Like the platinotype and cyanotype, the kallitype is a contact printing process and the printer must have a negative of equal size to print from. Modern kallitypes are generally made from either a large format camera negative, an enlarged internegative from a traditional wet darkroom, or a digital negative. Cotton rag paper is generally recommended for printing kallitypes, although multiple paper types will lead to satisfactory results. Gloves should be worn during coating and when handling sensitizer as the sensitizer chemicals can be quite toxic.
While the Van Dyke Brown and Argyrotype are both "printing out" processes (with the complete image being formed during exposure), the kallitype is a "develop out" process that requires the print to be submerged in a developer solution to make the image visible after exposure. Like the platinotype, the image will appear instantly when the paper is submerged in the developer.

The final tone of the print is controlled both via the developer choice and through the use of toning solutions such as gold and platinum toners.

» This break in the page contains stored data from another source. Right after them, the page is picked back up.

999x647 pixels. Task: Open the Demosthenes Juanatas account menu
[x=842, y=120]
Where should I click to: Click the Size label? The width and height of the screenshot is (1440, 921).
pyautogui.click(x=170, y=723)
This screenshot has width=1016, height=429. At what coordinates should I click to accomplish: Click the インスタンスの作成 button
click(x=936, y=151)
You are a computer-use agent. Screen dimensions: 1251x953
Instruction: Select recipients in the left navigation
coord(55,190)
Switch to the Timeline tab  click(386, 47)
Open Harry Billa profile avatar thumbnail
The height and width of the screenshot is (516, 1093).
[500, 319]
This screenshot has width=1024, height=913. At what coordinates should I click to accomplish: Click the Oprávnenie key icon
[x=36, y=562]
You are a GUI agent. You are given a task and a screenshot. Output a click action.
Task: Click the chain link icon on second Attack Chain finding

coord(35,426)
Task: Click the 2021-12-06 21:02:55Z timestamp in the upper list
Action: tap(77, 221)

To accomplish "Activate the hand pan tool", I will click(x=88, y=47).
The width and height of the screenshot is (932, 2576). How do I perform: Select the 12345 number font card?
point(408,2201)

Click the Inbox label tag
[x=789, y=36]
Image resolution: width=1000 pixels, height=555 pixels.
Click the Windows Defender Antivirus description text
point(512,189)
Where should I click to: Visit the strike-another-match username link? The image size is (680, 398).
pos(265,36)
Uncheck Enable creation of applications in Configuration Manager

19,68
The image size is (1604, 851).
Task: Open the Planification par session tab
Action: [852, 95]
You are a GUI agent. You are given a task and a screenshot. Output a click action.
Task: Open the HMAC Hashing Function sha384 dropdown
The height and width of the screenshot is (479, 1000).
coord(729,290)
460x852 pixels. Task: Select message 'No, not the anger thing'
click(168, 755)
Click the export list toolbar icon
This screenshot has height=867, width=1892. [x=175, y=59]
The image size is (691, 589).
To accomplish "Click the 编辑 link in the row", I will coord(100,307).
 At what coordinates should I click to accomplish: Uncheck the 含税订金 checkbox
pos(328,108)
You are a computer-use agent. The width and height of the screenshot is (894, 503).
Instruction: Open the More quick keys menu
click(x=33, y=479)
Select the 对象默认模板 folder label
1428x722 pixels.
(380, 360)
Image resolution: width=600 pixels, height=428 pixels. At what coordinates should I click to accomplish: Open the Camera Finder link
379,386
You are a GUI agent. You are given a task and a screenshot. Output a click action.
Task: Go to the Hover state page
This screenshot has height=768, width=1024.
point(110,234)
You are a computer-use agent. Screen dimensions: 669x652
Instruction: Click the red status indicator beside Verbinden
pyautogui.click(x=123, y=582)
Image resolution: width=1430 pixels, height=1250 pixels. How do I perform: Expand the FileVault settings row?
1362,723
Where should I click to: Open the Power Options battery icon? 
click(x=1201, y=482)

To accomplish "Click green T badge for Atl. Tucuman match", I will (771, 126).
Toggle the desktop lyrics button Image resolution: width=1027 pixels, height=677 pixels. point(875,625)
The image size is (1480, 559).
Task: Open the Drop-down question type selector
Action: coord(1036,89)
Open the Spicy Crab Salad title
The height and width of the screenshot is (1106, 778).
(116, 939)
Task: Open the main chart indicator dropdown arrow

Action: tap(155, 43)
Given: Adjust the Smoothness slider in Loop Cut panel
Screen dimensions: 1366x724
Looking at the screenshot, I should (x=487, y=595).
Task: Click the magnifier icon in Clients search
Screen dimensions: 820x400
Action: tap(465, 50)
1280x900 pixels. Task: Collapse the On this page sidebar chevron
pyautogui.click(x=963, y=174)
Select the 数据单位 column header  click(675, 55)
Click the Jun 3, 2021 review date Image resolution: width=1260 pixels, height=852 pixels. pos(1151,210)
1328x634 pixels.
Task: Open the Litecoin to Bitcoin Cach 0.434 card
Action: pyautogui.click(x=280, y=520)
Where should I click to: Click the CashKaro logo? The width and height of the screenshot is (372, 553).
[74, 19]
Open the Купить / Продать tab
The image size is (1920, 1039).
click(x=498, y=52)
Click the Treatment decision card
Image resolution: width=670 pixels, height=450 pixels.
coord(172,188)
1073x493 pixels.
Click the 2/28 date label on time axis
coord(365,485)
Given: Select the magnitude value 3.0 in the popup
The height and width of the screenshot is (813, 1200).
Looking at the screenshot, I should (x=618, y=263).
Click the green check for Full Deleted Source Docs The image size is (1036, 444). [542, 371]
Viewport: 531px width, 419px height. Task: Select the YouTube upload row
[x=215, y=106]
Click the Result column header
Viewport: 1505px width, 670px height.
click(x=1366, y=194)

Kallitype employs ferric oxalate as the light sensitive element in its sensitiser. As ferric oxalate is not a widely used industrial chemical, it is prepared specifically for kallitype and other alternative printing processes using methods that date back to 19th century. These methods are generally not suited for small volume synthesis that most practitiones care about. A DIY-process for synthesising ferric oxalate is described in a Photrio thread. This method makes use of easily available chemicals and is very simple.